##### Input data #####
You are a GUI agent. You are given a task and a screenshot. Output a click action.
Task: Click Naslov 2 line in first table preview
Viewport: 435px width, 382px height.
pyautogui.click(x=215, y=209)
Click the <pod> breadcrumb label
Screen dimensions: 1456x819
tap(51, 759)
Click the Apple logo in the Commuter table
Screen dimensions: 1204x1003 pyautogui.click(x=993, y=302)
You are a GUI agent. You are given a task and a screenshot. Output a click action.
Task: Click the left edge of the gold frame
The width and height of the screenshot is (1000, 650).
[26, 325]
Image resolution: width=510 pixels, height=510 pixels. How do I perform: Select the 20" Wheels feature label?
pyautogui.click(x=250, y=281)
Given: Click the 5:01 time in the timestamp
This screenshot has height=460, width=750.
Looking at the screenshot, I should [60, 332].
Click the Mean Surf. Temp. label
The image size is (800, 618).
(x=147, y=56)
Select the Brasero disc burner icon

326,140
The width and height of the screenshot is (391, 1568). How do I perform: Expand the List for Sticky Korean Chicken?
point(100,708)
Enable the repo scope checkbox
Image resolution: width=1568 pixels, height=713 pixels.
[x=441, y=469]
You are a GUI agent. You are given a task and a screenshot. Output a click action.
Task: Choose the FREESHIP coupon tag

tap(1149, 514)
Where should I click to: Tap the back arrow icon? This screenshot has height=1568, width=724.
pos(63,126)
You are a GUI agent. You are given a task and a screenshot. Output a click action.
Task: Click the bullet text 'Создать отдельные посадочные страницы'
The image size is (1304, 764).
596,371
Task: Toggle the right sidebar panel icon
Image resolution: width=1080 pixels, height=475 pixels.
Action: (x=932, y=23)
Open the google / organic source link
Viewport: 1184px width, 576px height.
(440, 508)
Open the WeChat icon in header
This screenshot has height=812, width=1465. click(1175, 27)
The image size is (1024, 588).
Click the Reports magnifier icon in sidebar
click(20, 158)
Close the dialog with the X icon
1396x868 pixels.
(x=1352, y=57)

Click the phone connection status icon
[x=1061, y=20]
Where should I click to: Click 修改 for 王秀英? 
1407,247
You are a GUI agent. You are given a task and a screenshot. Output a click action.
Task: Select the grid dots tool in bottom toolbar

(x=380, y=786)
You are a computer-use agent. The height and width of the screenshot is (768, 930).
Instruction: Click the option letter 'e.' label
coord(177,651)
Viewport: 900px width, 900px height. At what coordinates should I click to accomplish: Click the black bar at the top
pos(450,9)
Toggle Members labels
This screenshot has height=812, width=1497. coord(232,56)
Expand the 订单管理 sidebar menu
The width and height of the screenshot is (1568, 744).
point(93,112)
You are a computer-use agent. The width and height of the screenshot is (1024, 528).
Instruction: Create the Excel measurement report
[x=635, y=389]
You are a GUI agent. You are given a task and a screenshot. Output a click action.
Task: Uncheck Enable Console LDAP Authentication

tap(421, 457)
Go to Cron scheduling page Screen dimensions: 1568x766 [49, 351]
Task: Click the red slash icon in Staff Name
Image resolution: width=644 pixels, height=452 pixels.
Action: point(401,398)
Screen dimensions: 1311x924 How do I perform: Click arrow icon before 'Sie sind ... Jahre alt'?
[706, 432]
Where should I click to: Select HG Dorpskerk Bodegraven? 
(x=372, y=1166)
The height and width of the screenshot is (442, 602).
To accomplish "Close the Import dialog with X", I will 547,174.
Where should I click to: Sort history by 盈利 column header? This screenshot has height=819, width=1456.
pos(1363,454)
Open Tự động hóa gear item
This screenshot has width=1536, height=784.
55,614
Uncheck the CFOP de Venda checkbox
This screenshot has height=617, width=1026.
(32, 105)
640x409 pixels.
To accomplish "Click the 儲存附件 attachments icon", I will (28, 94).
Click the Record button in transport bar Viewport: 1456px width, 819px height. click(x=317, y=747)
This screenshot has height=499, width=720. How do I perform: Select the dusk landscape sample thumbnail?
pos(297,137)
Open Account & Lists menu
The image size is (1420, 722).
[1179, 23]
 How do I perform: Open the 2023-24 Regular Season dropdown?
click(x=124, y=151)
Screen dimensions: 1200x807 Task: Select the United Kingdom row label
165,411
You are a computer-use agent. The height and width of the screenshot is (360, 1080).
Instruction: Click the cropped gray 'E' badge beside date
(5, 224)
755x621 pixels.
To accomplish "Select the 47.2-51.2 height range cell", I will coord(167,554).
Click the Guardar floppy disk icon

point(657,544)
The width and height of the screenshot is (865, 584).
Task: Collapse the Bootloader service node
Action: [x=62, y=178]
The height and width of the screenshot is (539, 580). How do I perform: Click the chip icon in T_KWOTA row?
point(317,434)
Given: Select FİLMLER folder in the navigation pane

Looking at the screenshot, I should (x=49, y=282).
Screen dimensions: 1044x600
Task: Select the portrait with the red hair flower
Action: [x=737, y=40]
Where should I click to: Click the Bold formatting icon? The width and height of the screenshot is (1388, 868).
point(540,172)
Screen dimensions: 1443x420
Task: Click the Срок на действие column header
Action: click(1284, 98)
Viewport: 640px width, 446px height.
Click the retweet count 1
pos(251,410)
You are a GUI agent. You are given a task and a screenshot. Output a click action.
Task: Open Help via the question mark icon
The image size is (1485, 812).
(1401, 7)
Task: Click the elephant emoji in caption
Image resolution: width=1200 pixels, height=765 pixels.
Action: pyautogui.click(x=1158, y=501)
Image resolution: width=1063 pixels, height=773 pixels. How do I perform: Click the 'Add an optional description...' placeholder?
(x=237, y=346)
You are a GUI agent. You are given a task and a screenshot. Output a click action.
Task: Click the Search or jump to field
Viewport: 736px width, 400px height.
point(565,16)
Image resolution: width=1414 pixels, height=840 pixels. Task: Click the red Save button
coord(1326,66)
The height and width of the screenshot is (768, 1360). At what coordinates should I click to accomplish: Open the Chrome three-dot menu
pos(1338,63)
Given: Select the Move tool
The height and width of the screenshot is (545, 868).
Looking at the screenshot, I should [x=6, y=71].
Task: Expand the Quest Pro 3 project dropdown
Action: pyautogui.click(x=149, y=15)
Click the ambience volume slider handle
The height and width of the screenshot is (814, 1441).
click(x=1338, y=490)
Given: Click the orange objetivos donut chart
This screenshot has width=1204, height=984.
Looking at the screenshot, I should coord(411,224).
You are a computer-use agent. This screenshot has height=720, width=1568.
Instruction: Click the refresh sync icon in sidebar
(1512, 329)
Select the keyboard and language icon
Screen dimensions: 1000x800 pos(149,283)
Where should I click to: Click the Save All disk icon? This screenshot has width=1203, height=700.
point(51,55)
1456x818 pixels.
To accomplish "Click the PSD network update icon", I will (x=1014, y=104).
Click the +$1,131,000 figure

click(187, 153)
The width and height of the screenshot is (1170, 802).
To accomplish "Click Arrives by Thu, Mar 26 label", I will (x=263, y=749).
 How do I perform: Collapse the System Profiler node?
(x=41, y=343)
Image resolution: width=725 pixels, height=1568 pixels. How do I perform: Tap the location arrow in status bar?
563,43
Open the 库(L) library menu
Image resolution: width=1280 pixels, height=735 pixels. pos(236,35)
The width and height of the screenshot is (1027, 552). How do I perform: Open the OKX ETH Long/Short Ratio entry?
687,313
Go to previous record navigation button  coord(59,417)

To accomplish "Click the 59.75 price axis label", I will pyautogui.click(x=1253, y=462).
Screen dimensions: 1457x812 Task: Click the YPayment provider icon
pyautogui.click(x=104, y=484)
#####
### Task directions
Rewrite every line from the first one up to and including the line containing "pyautogui.click(x=215, y=209)", requests included, and output only those lines. Multiply each coordinate in the answers by 0.75 and round it to a whole number, with halves rounded up, but leave every number in the requests unchanged.

### Full solution
You are a GUI agent. You are given a task and a screenshot. Output a click action.
Task: Click Naslov 2 line in first table preview
Viewport: 435px width, 382px height.
pyautogui.click(x=161, y=157)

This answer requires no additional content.